Friday, October 21, 2011

Waking: Yoga, Bodies, and Baby Boys

Before I start his blog I want to say, I want to read the book again. Actually I want to read the book at least two more times. The next time I read it I want to pay closer attention to the silence he refers to throughout the book and the third time I read it I want to just enjoy it as a piece of literature.

This blog will be significantly shorter than the other ones because well I don’t have much to say about it. I think it is funny and cute that his beginning experiences with yoga reminded me of How Yoga Works. The one on one practice with the teacher…the practicing at home…..the learning about the flow of energy and how that flow works in different poses….but mostly the breaking of the femur because for some reason he and the Captain thought they could achieve the benefits of yoga quicker if they held their poses longer. I also want to point out that he stills refers to what the doctor told him as a child (the feeling in his legs wasn’t real) but this time struggling and succeeded to overcome that mindset.  This is going to sound horrible but after part one and two this section of the book seems anti-climactic.

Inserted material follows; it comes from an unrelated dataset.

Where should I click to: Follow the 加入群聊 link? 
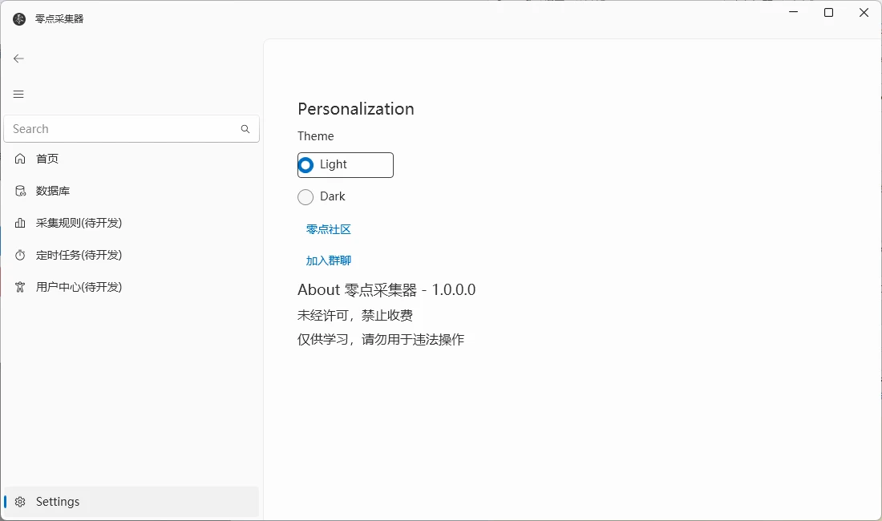pyautogui.click(x=329, y=261)
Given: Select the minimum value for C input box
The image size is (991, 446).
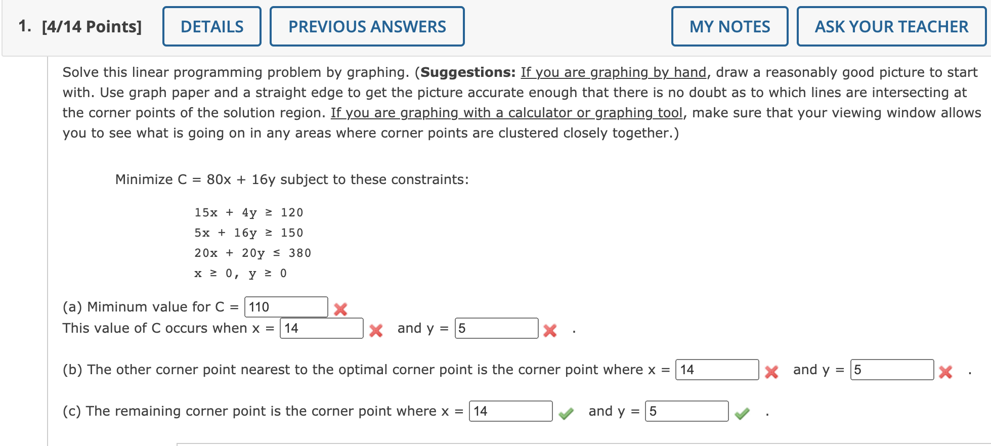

Even the labor scene seemed lacking, happy, and not as traumatic as the first 2/3 of the book.  Over all it was a wonderful book and reinforces my idea that yoga helps everything if you practice it whole heartedly. I just realized, this is the first section neither his mom nor his brother is mention. Maybe that is why it feels different. I know I should probably talk about the inspirations in this part of the book but I can’t. It is strange; this book basically has a happy ending. After everything he has been force to deal with Matt has found his purpose in life and he has a loving wife and beautiful son to share his life with and I want more. I need something else to make this story finished.  Which makes me realized I wouldn’t be able to hear the man yelling on the back of the elephant. Obviously he is happy and at peace and still working through things but I want another break down on the side of the road. I don’t know maybe I am being a pessimist… …maybe my lack of yoga practice is showing through but a happy ending is some much easier for me to except when I know the story is fictional. This bodes horrible for my future if I don’t change because all I want to be when I grow up is happy.  This is another reason I want to read the book again.....I am hoping if I read it in a continuous flow then I will be more appreciative of the end(you know if the beginning is fresh on my mind).